Today’s post comes from a very special friend of mine, someone I grew up with and have watched grow into an amazing mother of three gorgeous young ladies. Particularly as a first-time mum, the advice can come thick and fast, but it is nice to hear that there are those out there ready to support you make your own choices and carve your own path.

Happy reading!



A Word On Taking & Giving Advice in Pregnancy: Julia – 34, mother of three daughters

It’s no secret that motherhood will change you. The body will stretch and grow in directions, that previously, you never dreamed possible. Your taste may change. Parts of you start to swell and shift and sway. Yet, it is the unseen world within that is rarely listened too, or spoken of. So much time of pregnancy is experienced in the head; an evergrowing mental checklist of what should, or shouldn’t be done. The monumental life decisions made on behalf of a life beginning; cloth or disposable nappies? Bottle or breast? Natural versus c-section?  The moments that make life meaningful, are the ones when you get out of your head and into your heart. The parts of pregnancy that are significant are when you are aware that now two hearts beat within you.

On the eve before my first child was born, I sat in our living room and proceeded to tell my Mother-in-law all my plans. Once the baby was born I would write a book. Take up knitting. Bake something edible. I conjured up a vision of myself as a Mother and vowed I would will her into being. With retrospective insight, my Mother-in-law gave me the best advice I have ever received. With her head tilted knowingly to one side she listened, smiling, and occasionally nodded. And said absolutely nothing. Maybe she knew me well enough to know I wouldn’t listen anyway. Or that I wouldn’t believe her. Perhaps, at the time, I thought I knew better. Advice, even with the best intentions, creates expectations that can deprive you of your experience as a mother.

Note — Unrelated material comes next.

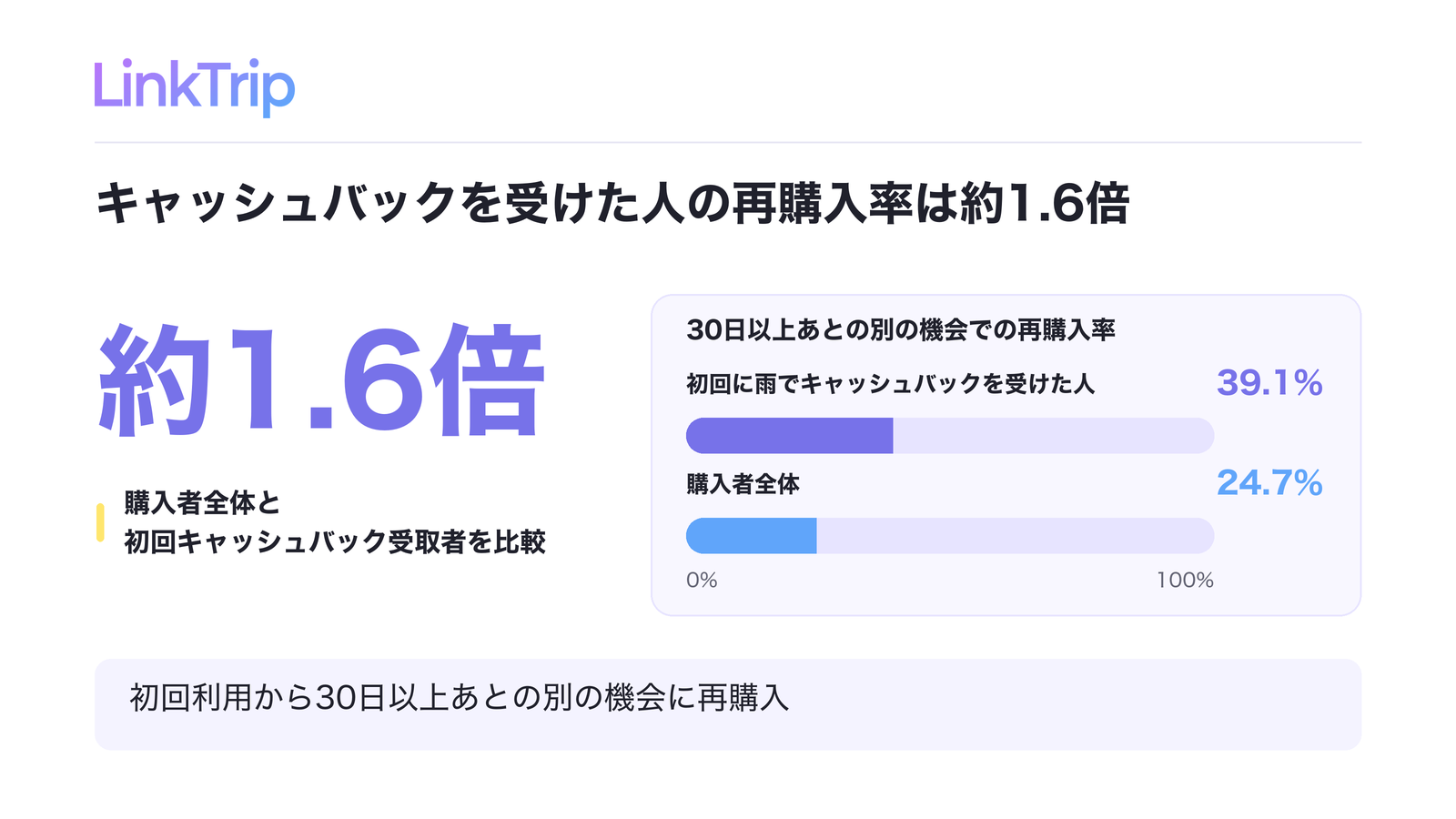Click the 39.1% value
The width and height of the screenshot is (1456, 819).
1269,383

When my eldest was born she had a small strawberry birth mark visible on the left side of her forehead. Concerned, the nurse advised me that it would disappear. Doctors said it could be removed cosmetically. I turned to google and gorged on information till distraction then promptly forgot. Eight years later it is still there. Early on I told my daughter that the mark was where I kissed her when she was born. Now, as I brush her hair for school, she makes sure everyone can see it.

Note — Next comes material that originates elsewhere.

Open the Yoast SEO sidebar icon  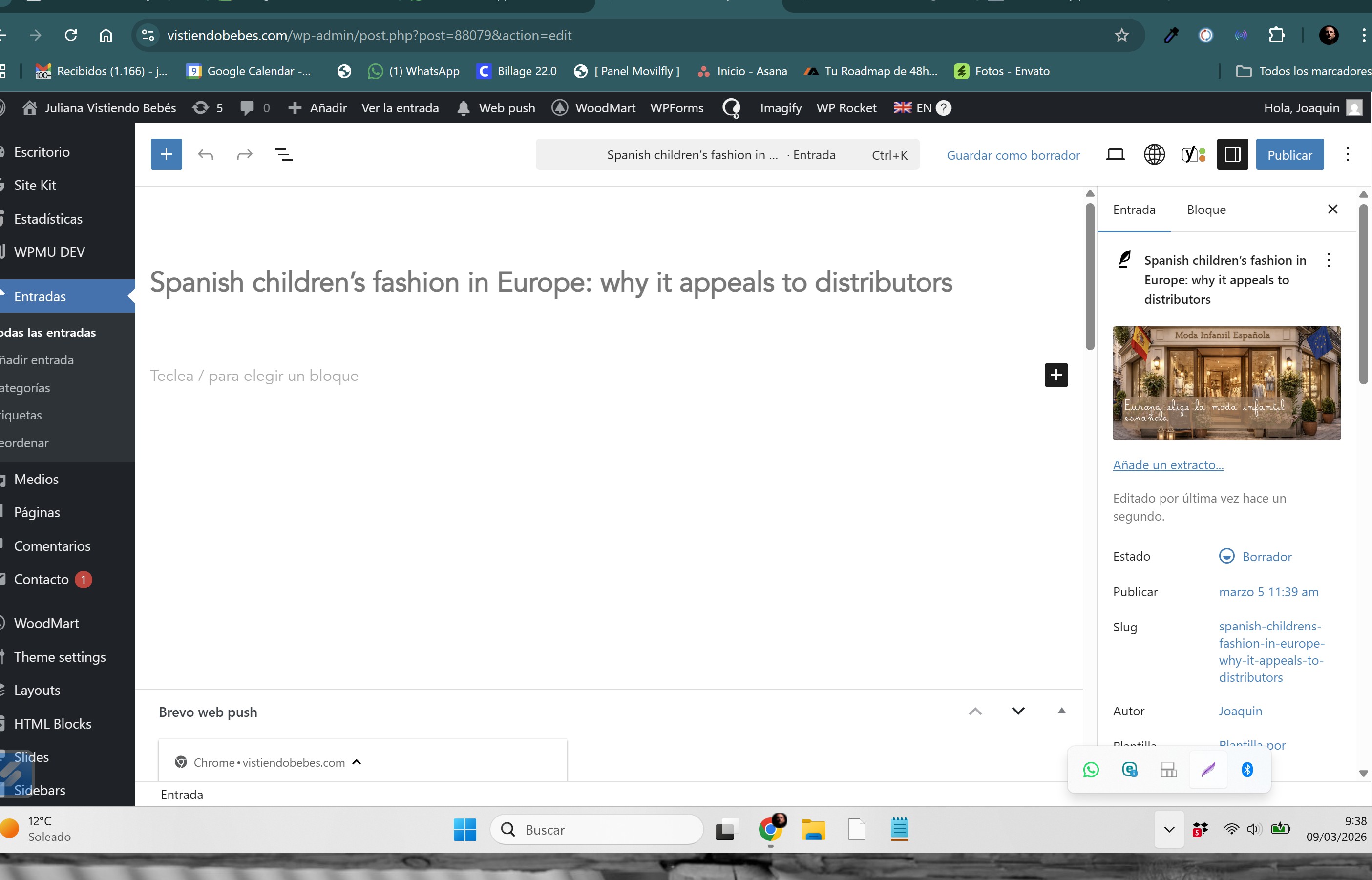click(x=1193, y=155)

Advice always has a time, place and intention but it should never override your intuition as a mother or the spirit of your child. An avid reader, I recall my devastation of a work colleague saying I will never have time to read again once my baby was born. My delight when I discovered that a breastfeeding baby makes the perfect book holder. Be wary of those quick at giving advices. Remember advice reveals more about their experience than yours. Me included.